WASHINGTON — On his first day in office, President Joe Biden unveiled immigration legislation that includes an eight-year pathway to citizenship for nearly 11 million immigrants living in the United States without legal status.

The legislation, first reported by the Washington Post, will also include expanding refugee admissions and an enforcement plan that includes deploying technology to patrol the border.

Biden’s plan comes after four years of hardline immigration approaches from President Donald Trump, which led to several controversial policies, including his effort to end the Deferred Action for Childhood Arrivals program. The Supreme Court upheld that program in a ruling last year.

Biden’s immigration bill, titled the U.S. Citizenship Act of 2021, will address three areas: a pathway to citizenship for many immigrants that do not have legal status, border security technology, and the root cause of migration.

Democrats hailed Biden's proposal Tuesday.
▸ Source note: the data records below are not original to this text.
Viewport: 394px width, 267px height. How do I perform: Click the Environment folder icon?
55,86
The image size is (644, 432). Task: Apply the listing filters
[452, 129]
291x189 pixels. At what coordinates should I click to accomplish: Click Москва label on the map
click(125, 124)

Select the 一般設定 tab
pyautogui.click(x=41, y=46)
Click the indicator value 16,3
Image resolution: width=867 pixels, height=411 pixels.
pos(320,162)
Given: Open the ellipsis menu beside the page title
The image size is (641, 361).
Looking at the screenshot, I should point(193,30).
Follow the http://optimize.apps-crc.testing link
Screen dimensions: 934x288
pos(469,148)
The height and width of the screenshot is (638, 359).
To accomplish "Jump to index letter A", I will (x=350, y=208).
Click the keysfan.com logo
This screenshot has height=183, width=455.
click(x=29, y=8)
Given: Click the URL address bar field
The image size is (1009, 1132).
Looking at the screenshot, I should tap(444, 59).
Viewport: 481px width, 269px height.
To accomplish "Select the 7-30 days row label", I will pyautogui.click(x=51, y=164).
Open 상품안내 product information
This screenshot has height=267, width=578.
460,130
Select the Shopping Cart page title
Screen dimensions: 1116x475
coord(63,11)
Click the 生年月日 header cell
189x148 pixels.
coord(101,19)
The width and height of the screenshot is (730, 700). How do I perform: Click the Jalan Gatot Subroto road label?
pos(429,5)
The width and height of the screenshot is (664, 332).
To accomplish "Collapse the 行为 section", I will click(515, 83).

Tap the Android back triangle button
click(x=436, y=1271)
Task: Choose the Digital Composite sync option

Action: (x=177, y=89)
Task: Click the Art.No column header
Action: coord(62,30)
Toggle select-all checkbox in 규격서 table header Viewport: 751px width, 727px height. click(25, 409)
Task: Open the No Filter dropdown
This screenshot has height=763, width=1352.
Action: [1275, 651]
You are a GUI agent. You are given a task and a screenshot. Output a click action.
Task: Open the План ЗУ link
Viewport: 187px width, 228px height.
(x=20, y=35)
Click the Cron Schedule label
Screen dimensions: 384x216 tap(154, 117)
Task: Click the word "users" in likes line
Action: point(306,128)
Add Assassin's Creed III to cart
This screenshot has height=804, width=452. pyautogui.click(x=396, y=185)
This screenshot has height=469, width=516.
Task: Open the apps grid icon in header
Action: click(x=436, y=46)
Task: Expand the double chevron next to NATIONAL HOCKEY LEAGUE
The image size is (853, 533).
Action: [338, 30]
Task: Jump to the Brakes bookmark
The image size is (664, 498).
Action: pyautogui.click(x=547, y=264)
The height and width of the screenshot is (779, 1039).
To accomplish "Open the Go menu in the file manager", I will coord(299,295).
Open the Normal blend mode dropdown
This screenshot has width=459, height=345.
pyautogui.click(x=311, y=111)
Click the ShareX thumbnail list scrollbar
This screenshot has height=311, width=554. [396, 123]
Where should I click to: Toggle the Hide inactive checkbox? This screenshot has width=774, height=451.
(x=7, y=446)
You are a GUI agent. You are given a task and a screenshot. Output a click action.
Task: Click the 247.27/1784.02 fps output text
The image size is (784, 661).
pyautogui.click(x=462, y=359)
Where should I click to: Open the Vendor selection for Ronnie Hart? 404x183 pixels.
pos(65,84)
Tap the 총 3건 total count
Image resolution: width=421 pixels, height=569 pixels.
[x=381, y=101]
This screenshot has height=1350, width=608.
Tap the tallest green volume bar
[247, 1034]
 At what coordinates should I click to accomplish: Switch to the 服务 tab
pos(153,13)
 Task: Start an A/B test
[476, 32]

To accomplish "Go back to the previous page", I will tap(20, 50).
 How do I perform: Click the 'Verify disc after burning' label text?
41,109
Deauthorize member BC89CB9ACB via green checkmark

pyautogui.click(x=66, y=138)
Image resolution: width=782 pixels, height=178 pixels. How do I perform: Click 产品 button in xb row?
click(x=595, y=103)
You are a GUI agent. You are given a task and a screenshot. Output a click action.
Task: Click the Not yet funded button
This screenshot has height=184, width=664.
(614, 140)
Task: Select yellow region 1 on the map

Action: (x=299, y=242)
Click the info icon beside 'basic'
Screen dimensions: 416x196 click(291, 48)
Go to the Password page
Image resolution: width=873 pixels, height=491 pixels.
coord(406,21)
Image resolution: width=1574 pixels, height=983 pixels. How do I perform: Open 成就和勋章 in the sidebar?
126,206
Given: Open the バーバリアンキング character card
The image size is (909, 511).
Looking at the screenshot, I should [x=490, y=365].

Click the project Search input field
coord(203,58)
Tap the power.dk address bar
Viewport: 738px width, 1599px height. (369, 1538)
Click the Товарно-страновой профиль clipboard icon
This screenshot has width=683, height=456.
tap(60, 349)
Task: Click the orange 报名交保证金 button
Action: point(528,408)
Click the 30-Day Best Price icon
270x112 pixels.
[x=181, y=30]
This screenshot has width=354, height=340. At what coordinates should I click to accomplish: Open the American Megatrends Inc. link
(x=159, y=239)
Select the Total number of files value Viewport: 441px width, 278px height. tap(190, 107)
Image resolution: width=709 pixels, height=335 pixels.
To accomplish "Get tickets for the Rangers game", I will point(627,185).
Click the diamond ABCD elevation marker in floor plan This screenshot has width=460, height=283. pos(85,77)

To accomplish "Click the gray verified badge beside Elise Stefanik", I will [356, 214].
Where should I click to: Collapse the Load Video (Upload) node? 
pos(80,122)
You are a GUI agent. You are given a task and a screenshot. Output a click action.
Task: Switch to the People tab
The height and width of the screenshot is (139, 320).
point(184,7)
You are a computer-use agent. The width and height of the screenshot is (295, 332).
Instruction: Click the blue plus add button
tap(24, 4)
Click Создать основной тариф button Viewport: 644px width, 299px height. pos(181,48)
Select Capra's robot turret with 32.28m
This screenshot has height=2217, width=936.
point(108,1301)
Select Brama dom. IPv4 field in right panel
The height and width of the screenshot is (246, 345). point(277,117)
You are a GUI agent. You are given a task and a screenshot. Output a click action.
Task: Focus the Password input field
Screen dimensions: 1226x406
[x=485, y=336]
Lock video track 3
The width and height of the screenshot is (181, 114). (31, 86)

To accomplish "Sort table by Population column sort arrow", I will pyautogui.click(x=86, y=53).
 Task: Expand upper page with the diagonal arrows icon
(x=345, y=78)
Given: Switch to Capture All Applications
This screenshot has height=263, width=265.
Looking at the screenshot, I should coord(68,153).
Senate Democratic Leader Chuck Schumer wrote on Twitter that he looks forward to getting comprehensive immigration reform signed into law.

President-elect Joe Biden is pictured speaking at The Queen Theater in Wilmington, Delaware.
President-elect Joe Biden is pictured speaking at The Queen Theater in Wilmington, Delaware.

“Comprehensive immigration reform with a path to citizenship is one of the most important things a Democratic Congress can do,” Schumer wrote in the Tweet.

Rep. Linda Sánchez, D-Calif., will lead the immigration legislation in the House. Sen. Bob Menendez, D-N.J., will lead the legislative effort for Biden's immigration proposal in the U.S. Senate.

"As the son of Cuban immigrants and someone who has spent my adult life fighting for immigration reform, I am filled with hope to have President Biden and Vice President Harris as strong partners to advance a bold vision for immigration reform,” Menendez said in a statement.

Some immigration activists also were cautiously optimistic about the proposal.

"While the bill is welcome, it's really just the beginning," said Maria Praeli, government relations manager at FWD.us, an immigration advocacy group. "What Joe Biden now has to lead on is getting legalization through the finish line. He has to use his leadership, his bully pulpit, to do more than introduce an immigration reform that like captures the vision. So a good first step, not the end of the game."

Republicans were less eager to embrace the incoming president's plan. Sen. Tom Cotton, R-Ark., wrote in a tweet that Biden was “wasting no time trying to enact his radical immigration agenda,” specifically decrying the pathway to citizenship.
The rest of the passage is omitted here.